Cairo, 11 March 2025 – In 2024, ODE has exemplified an outstanding ability to sustain a positive growth trajectory, achieving impressive financial and operational results. This success has been realized despite significant challenges, including a foreign exchange loss of EGP 1.8 billion. Our resilient and diversified business model has been crucial in mitigating the negative effects of inflation that have impacted numerous sectors. This accomplishment underscores our steadfast commitment to innovation and operational efficiency, which have proven essential in navigating the complexities of the market. Importantly, we’ve experienced exceptional growth in real estate sales, which has significantly bolstered our overall revenue. Our relentless pursuit of operational excellence has also led to improved adjusted EBITDA, reflecting our capability to manage costs while maximizing profitability. Additionally, our net profit has demonstrated impressive growth, and all associated margins—key indicators of financial health—have also improved, highlighting our operational success this year. These record-breaking results reflect our strategic vision, meticulous planning, and the unwavering dedication of our teams in driving ODE forward through a challenging economic landscape.

Financial Review:

Q4 2024:

With solid operating and financial results, ODE’s fourth quarter highlights our adept execution capabilities and resilience in the face of significant challenges.

 Total revenue: In Q4 24, revenues increased by 27.4% to EGP 6.3 billion. The increase was due to exceptional growth in recurring income segments (hotels and commercial assets), which contributed EGP 2.3 billion to total revenue, marking an impressive 70.3% increase compared to FY 23. In addition to the land sale concluded during the period in El Gouna.
 Gross profit: During the quarter, the gross profit increased by 54.4%, reaching EGP 2.6 billion, accompanied by a gross margin of 41.6%. This substantial growth was primarily attributed to our enhanced business performance across all segments and the land sale concluded during the quarter.
 Adj. EBITDA: Adjusted EBITDA elevated by 50.0% to EGP 2.7 billion, boasting a 42.4% margin vs. 36.0% margin in FY 23.
 Net income: The company’s net profit increased by 11.6% to EGP 1.2 billion.
 Land sales: Sold a 26,532 sqm land plot at the back end of El Gouna, an extension to the land previously sold during 1H 24. The total transaction value for this land amounts to c.

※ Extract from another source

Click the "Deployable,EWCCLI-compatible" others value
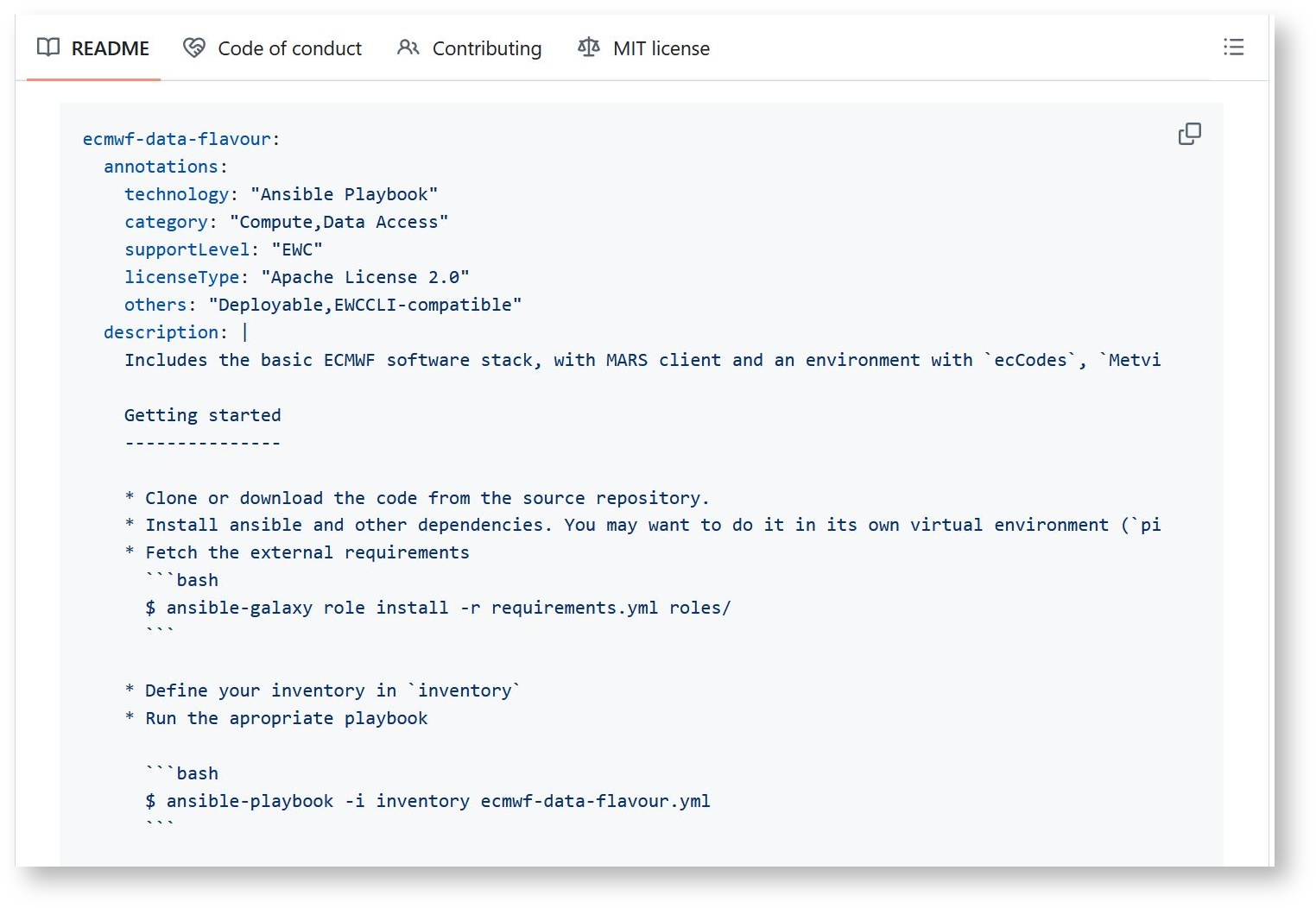The height and width of the screenshot is (908, 1316). (364, 305)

EGP 370 million (USD 274/sqm).

FY 2024:

ODE has reported robust results, demonstrating significant growth despite all the challenges.
 Revenue growth: An outstanding increase of 42.2% to reach EGP 21.8 billion.
 Real estate revenue: Increased by 28.5% to EGP 12.9 billion compared to FY 23, with a margin of 39.4% vs. 38.8% in FY 23.
 Recurring income segments: Experienced exceptional growth in recurring income segments (hotels and commercial assets), contributing EGP 7.3 billion to total revenue, marking an impressive 48.0% increase compared to FY 23.
 Gross profit: Increased by 58.8% to EGP 8.7 billion, boasting a healthy margin of 40.0% vs. 35.8% in FY 23. This improved performance underscores our operational excellence and the positive impact of key strategic initiatives such as land sales and accelerated construction activities.
 Adj. EBITDA: Adj. EBITDA showed robust growth, expanding by 62.5% to a record of EGP 9.3 billion, with a margin of 42.9% in FY 24.
 Other gains and losses: A loss of EGP 2.6 billion was reported, mainly due to foreign currency debt resulting from the EGP’s devaluation.
 Finance costs: Increased by 49.3% to EGP 1.7 billion, primarily due to rising interest rates.
 Strong net income performance: ODE’s adjusted net income, excluding one-offs (forex losses), increased by 55.5% from EGP 3.4 billion in FY 23 to EGP 5.3 billion in FY 24. Meanwhile, the reported net income during FY 24 increased by 10.5% to reach EGP 3.4 billion vs. EGP 3.1 billion in FY 23.
 Cash from operations: Increased by 151.5% to EGP 7.1 billion, driven by improved operational performance across all business segments. This robust growth underscores our commitment to operational excellence.
 Strong cash balance: On the balance sheet side, the company continued to preserve a healthy balance sheet and monitor its cash balances and liquidity. Our cash balance reached EGP 7.4 billion, our foreign currency cash stood at USD 77.4 million, and our net debt reached EGP 2.8 billion in FY 24.
Group Real Estate segment: achieved unprecedented operational and financial milestones, with a 67% increase in net real estate sales, reaching EGP 32.5 billion. This marks the highest sales figure in ODE’s history.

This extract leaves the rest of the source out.